NEW YORK (AP) — The nation’s first billionaire president may soon be generating income from a brand-new revenue stream directly tied to his time in office: charging Wall Street traders for a head start on certain posts made to his Truth Social platform.
Trump’s financially troubled media company has announced plans to offer financial trading firms and institutions the ability to view posts from the platform’s “highest-ranking” accounts — potentially including the president’s own — a matter of milliseconds before the general public sees them.
For those traders, that tiny window of time could translate into enormous profits. And for Trump, it could mean significant new income.
Trump’s posts have repeatedly demonstrated the power to shake financial markets, sending prices sharply higher or lower within moments. Until now, announcements from the White House have generally been treated as public information — something that should be freely available to everyone at the same instant.

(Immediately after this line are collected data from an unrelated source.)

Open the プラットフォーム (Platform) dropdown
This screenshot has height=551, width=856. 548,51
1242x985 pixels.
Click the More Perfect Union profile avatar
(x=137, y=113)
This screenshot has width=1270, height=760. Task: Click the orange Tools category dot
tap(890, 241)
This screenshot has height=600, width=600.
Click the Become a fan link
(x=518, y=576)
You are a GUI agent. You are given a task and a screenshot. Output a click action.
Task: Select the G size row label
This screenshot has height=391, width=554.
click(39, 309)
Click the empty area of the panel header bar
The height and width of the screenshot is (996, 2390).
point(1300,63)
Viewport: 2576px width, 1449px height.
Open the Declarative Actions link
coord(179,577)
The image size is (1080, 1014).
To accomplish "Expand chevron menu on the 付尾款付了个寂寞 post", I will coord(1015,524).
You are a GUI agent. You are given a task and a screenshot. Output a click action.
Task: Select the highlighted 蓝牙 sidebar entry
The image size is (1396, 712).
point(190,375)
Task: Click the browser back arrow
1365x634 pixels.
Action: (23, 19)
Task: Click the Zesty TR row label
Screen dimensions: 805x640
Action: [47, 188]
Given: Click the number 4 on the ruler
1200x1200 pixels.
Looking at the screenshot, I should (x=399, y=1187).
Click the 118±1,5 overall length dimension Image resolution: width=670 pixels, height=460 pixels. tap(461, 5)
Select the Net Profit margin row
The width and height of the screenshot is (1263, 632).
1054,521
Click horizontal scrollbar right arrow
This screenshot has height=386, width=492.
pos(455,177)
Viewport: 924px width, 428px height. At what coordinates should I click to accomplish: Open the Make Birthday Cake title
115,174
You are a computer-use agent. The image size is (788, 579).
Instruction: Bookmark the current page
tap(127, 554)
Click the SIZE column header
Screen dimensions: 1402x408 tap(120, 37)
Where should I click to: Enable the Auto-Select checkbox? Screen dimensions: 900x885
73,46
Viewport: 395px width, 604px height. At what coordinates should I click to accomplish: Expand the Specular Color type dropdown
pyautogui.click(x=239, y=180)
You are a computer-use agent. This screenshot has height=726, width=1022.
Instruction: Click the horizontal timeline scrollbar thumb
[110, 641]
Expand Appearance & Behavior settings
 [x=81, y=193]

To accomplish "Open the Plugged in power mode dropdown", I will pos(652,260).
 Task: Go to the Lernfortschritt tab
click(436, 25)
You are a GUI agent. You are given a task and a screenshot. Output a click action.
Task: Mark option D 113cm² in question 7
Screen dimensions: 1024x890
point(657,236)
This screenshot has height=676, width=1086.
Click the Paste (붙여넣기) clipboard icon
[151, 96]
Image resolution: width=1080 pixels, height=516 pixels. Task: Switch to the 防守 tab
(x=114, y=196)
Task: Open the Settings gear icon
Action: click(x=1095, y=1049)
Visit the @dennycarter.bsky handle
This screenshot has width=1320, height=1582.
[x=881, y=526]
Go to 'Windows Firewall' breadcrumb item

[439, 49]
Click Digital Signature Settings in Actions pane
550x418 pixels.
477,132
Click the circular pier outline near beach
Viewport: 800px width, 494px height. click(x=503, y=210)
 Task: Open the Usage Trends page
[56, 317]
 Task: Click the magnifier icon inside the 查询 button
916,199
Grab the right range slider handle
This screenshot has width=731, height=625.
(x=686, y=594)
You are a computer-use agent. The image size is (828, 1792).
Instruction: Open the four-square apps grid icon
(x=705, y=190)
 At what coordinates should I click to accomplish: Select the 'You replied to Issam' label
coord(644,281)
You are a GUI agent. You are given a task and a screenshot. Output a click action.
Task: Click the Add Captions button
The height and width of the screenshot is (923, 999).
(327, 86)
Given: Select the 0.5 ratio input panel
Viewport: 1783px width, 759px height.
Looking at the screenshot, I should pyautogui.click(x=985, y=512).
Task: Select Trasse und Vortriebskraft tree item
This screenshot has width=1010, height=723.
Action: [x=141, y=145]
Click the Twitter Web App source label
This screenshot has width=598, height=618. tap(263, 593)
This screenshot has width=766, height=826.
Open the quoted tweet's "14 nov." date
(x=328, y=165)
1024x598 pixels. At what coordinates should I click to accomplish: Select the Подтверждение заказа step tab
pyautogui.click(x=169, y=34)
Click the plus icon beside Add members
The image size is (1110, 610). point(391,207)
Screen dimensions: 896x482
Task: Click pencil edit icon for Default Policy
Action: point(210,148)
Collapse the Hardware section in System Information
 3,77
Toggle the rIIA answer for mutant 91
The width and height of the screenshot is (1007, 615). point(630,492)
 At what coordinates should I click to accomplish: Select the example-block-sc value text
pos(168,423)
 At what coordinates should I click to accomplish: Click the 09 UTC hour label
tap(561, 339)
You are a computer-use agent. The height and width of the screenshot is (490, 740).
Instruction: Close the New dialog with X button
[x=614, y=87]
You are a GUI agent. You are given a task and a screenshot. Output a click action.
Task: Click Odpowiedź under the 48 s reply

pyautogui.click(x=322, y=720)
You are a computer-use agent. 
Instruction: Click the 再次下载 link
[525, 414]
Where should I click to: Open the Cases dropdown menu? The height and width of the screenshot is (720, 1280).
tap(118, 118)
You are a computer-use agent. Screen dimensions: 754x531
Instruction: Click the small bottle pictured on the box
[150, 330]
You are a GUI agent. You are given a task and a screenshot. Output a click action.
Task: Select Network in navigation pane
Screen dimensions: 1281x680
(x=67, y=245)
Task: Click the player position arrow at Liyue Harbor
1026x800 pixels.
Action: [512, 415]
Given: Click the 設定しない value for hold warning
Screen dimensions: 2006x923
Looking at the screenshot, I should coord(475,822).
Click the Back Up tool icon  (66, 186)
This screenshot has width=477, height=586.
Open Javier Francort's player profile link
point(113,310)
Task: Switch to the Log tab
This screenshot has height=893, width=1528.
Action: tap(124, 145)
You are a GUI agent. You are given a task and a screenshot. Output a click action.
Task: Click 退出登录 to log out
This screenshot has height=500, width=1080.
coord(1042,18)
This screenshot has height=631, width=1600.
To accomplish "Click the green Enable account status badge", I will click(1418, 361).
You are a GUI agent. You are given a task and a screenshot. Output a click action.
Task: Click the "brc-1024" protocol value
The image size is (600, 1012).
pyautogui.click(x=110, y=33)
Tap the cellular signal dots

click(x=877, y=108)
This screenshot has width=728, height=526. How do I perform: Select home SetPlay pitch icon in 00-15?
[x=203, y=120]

The president holds the largest following on Truth Social, with 12.9 million followers, making it likely his account would be among those included in the early-access offering.
Truth Social’s publicly traded parent company, Trump Media & Technology, did not respond to questions submitted by email — including whether the president’s own posts would be part of the service. But the planned offering has drawn significant attention, and not only from the financial world.
“It’s odious, selling access to highest bidders on Wall Street,” said Dylan Hedler-Gaudette, a federal ethics expert at watchdog organization Project on Government Oversight. “Everything he says has market implications.”
The service, dubbed Truth PSI, was unveiled in a brief press release on Thursday. It would allow trading firms to view select posts before ordinary users, giving them the opportunity to act on market-moving information ahead of the crowd — whether that involves stocks, bonds, or interest rates.
Trump Media’s announcement did not disclose the anticipated size of this new business, but it quoted CEO Kevin McGurn saying he expects it to become a “meaningful” source of revenue as part of a broader strategy to “monetize proprietary assets.” The company said it expects to launch the service next month.
The target customers are high-frequency traders — firms that rely on reacting to news faster than anyone else to buy and sell financial instruments. In that world, fractions of a millisecond can be the difference between a gain and a loss.
When Trump unveiled sweeping tariffs on April 2 last year, the announcement was a major market event — and many people learned about it first through Truth Social.
“It’s Liberation Day in America,” Trump posted hours before a formal Rose Garden ceremony, causing stocks to drop nearly 5% over the following hours, while safe-haven assets like gold and Treasury bonds climbed sharply.
Several days later, Trump reversed course, announcing a 90-day suspension of those tariffs — again via Truth Social — writing, “THIS IS A GREAT TIME TO BUY!!!”
Markets surged 9.5% that day, adding $4 trillion to investor wealth as measured by the S&P 500 index.
“It’s yet more brazen corruption,” said Kathleen Clark of Washington University School of Law, an expert in government ethics rules. “Trump can line his pockets by selling access.”
Trump has used Truth Social to announce a wide range of major decisions, including personnel changes, immigration enforcement actions, and developments related to conflicts in Ukraine and Iran.
“THE CEASEFIRE IS NOW IN EFFECT. PLEASE DO NOT VIOLATE IT!,” he posted on June 24 last year regarding a short-lived agreement with Iran, causing oil prices to drop immediately.
No other social media platform carries comparable access to the sitting president, and banks and trading firms will presumably be required to pay a premium for that advantage.
Trump Media did not disclose a price in its announcement, but confirmed it has already secured customers for the service.
While similar early-access services exist at other social media companies, the key distinction here is that the account in question belongs to the President of the United States. Still, there appears to be no legal barrier preventing Trump from proceeding.
Federal conflict-of-interest laws would prohibit most government officials from owning a company that profits by selling access to their official decisions — but those laws specifically exempt the president and vice president, according to Clark.
Even so, every president since those laws were enacted decades ago has voluntarily acted as though the rules applied to them — divesting stocks, selling off business interests, or placing assets in a blind trust. Trump has declined to follow that tradition.
The White House directed reporters’ questions — including those about the president profiting from his office — to the company that owns Truth Social. Multiple messages to Trump Media & Technology went unanswered, and Trump’s own family business, the Trump Organization, declined to offer any comment.
Trump himself has consistently maintained that there is no conflict between his duty to act in the public interest and any financial benefit he may derive from the presidency. The White House has previously stated that Trump acts solely in the country’s best interest and is not involved in his family’s business operations.
Truth PSI is the latest attempt to breathe life into Trump Media, whose stock has tumbled more than 70% since the president returned to office earlier this year. The company has tried expanding into cryptocurrency, financial services, and nuclear fusion — none of which has reversed the decline.
The company recently replaced its longtime CEO, former Congressman Devin Nunes, with McGurn, but the stock has continued to fall regardless. Shares rose 0.6% on Thursday following the announcement, and gained slightly less than that the following day, closing at $9.66. Before Trump took office last year, the stock had closed at $40.